I’ve seen first hand the gagillion tickets those guys sell and we just say, “Wow, well we’ll do our best.” But it was kind of off too you know? It was really cool to be chosen to be a part of it and I’ve known Bill forever so it was fun but it was kind of odd too.

The original Blue Collar Comedy Tours were amazingly popular. Is the Next Generation tour attempting to achieve similar success– or are the goals more modest?
We’re still going out on dates. We did Phoenix, Dallas and Atlanta. Obviously, the original Blue Collar guys were doing like eight thousand people a show and in Atlanta we did like 3,300.

That’s still a huge show.
It’s really big and we’re trying, but no one’s really looking. I mean, nobody can compete with what they did. We’re just going to do our thing and hope that it catches on.

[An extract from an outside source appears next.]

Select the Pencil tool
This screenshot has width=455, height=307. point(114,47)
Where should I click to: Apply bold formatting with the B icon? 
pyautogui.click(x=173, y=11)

Don’t you think that having shows in Atlanta and Phoenix of that size help break the myth that the Blue Collar Comedy thing is only popular in the South?
Yeah, it’s weird though too. When I’m on the road with Cable Guy, we go to like Canada and there are people that show up with flannel shirts with the arms cut off. It’s crazy. It’s unbelievable. It would be like if guys were getting chubby and showing up to my show. ‘Hey man, we’ve been over eating and drinking beer for like four weeks straight because we wanna look just like you!’

I have to confess to you that I used your fantasy football team name idea of “Off Constantly” at my work, so that when I lost, I could say that my boss beat “Off Constantly” over weekend. But I totally didn’t give you any credit.
Dude, I’ve been out in comedy clubs like in Columbus, OH and the company that makes the shirts for me will send like three boxes of shirts. I had two softball teams come in and buy me out. They were like, ‘Man! We’ve got 22 players on our teams and we’ve all got to have one of those shirts.’I try to be honest with them you know. I realize they have a few beers in them and I tell them,’ Hey, you can’t really all where these shirts. They’re all number 07 on the back.’

You used to be a gym teacher. Do you ever miss it?
When I as kid, I loved playing little league and then I played baseball in high school and college. Then I got involved in some community service. I got in trouble actually– not big trouble but enough where you end up with like 40 community service hours. So I did a bunch of community service stuff coaching little league teams in North Carolina around our college.

I just happened to walk into this school and one morning the previous gym teacher got fired. So it was kind of like, ‘We’ll try this guy out and see how it goes. Until we find somebody else.’ So they hired me on that basis.

That’s comforting. ‘You are literally the only option we have, so we’re going to hire you.’
Right. That became clear when I left. I had taught for two summer schools and when I left I said, ‘You guys, listen. I think I want to be a stand-up comedian.’ They were like, ‘bye.’ I mean what about like in The Firm when the teacher left and they drew a map and were like, ‘This is where he’s going,’ Nothing like that? No keg? I don’t get shit, just a, ‘Bon voyage, Sweaty.’

Sounds like a good experience though.
I loved it. It was an international school, so it was basically breaking the kids out, you know, to come have fun. So we were playing dodgeball and softball.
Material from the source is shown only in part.